Gardé au secret par l'armée égyptienne depuis près d'un mois, Mohamed Morsi entrevoit une lueur d'espoir en provenance de l'Europe. Le président déchu peut désormais compter sur le soutien de la France, une première depuis sa destitution le 3 juillet dernier. Un soutien qui intervient alors que la patronne de la diplomatie européenne, Catherine Aston, a pu s'entretenir avec l'ancien chef d'Etat.

"La situation est très critique. Nous appelons au refus de la violence et à la libération des prisonniers politiques, y compris l'ancien président Morsi", a déclaré Laurent Fabius lors d'un entretien avec la presse. Pour le chef de la diplomatie française, "le président Morsi avait été élu dans des conditions régulières mais le sentiment qu'ont eu beaucoup de personnes, c'est qu'il voulait aller vers un islamisme à marche forcée et d'autre part la situation économique était catastrophique". Ce qui explique, selon le ministre, qu'il ait été renversé. Le ministre français a également appelé "au dialogue" et a condamné les "brutalités" peu avant de s'entretenir avec la chef de la diplomatie de l'Union européenne, Catherine Ashton, laquelle a rencontré durant la nuit l'ex-chef d'État islamiste sur son lieu de détention.

L'Union Européenne "a un rôle important" en Egypte

Au Caire, Catherine Ashton a assuré que l'ex-président allait "bien" et avait "accès aux informations", notamment via la télévision et les journaux.

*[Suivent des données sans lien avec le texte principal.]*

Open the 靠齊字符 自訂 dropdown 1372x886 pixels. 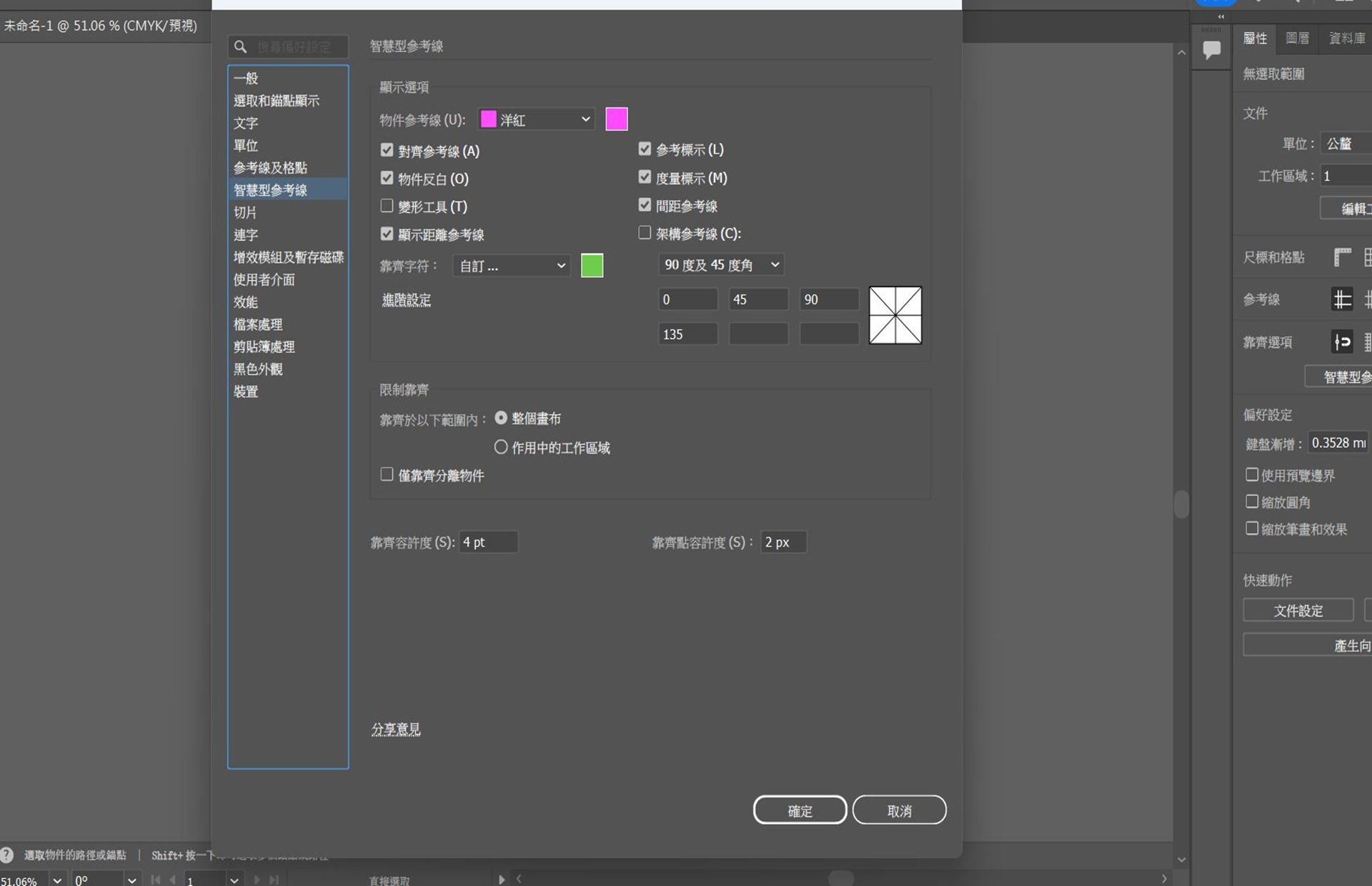(x=512, y=266)
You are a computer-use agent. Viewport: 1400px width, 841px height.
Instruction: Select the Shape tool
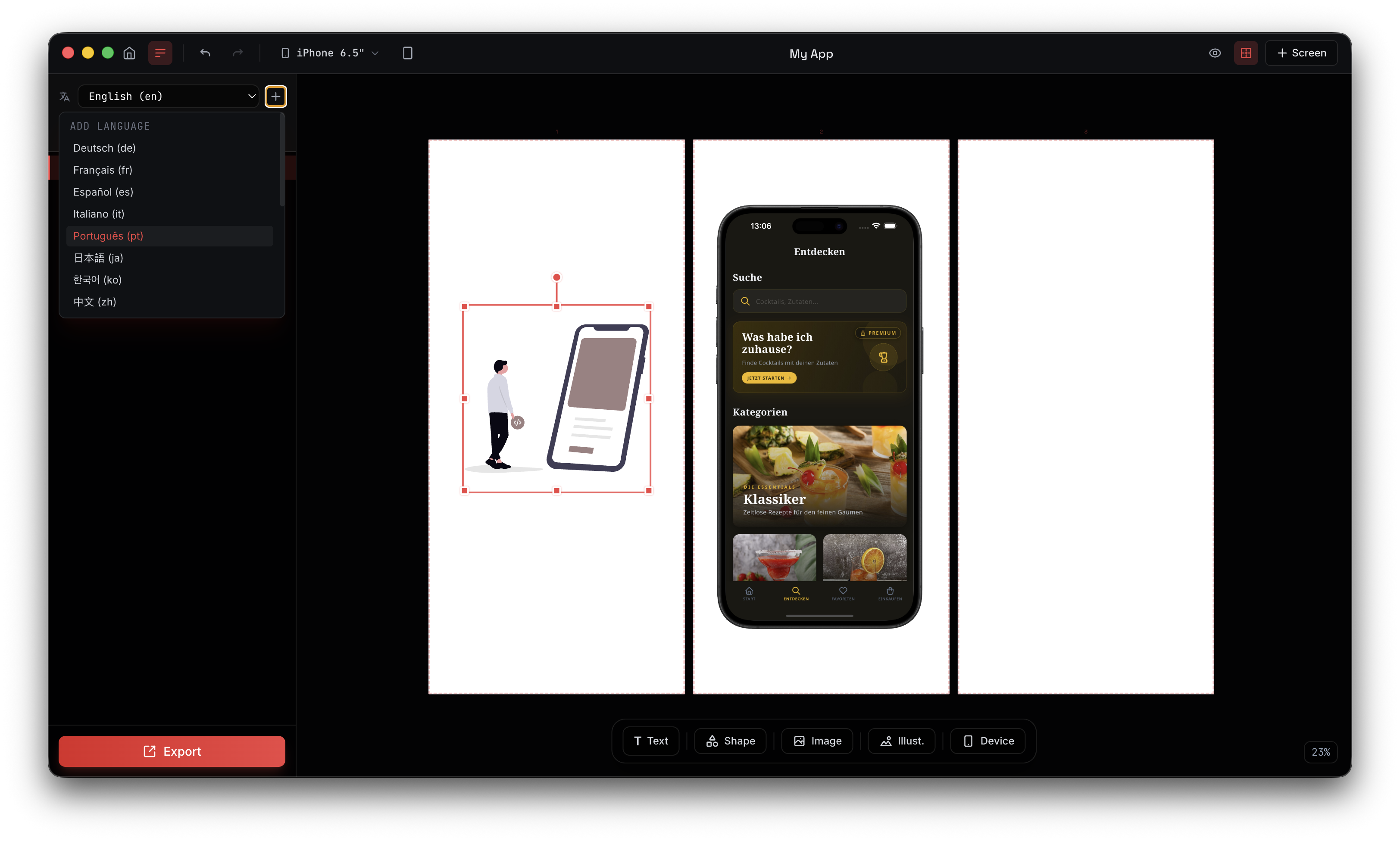[729, 741]
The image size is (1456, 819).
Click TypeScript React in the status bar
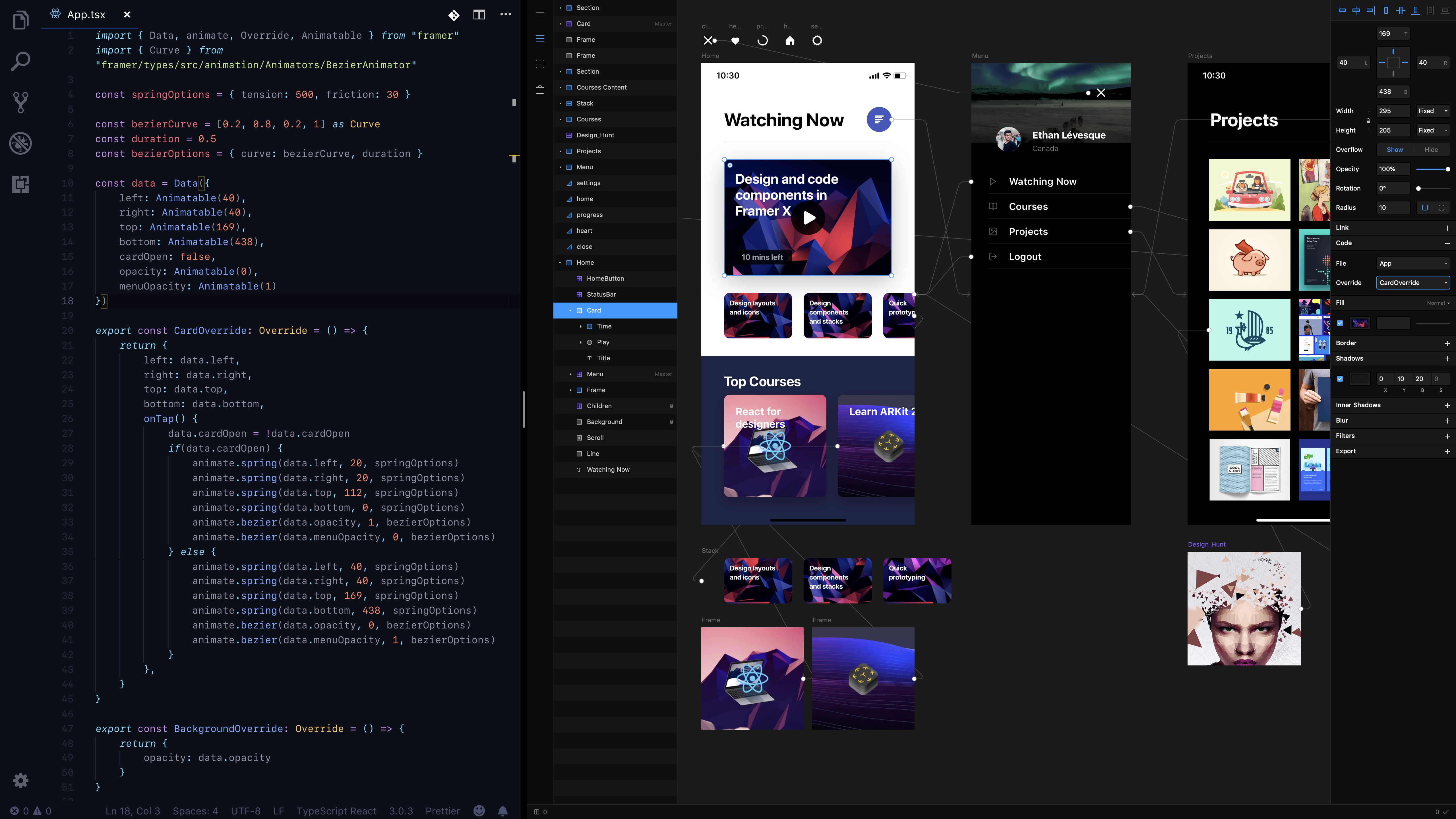(x=336, y=811)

La diplomate a surtout plaidé en faveur d'une reprise du dialogue, alors que les violences se multiplient. "Nous avons déjà joué un rôle très important de facilitateur en Egypte, et nous allons continuer", a déclaré dans un point de presse le porte-parole de Catherine Ashton, Michael Mann. Avant d'ajouter que l'UE "a un rôle important" car "c'est presque la seule organisation avec laquelle tout le monde veut discuter en Egypte".

Si l'Europe est un acteur incontournable du dossier égyptien, cela s'explique en partie par des raisons financières. Un levier que Michael Mann n'exclut d'ailleurs pas d'utiliser, le montant global de l'aide se chiffrant à 450 millions d'euros pour la période 2011-2013. "Cela ne veut pas dire qu'il y a une pression directe" financière, "mais toute notre aide est conditionnelle et dans les derniers mois nous n'avons pas dépensé beaucoup car il n'y a pas eu assez de progrès dans la transition politique", a-t-il rappelé.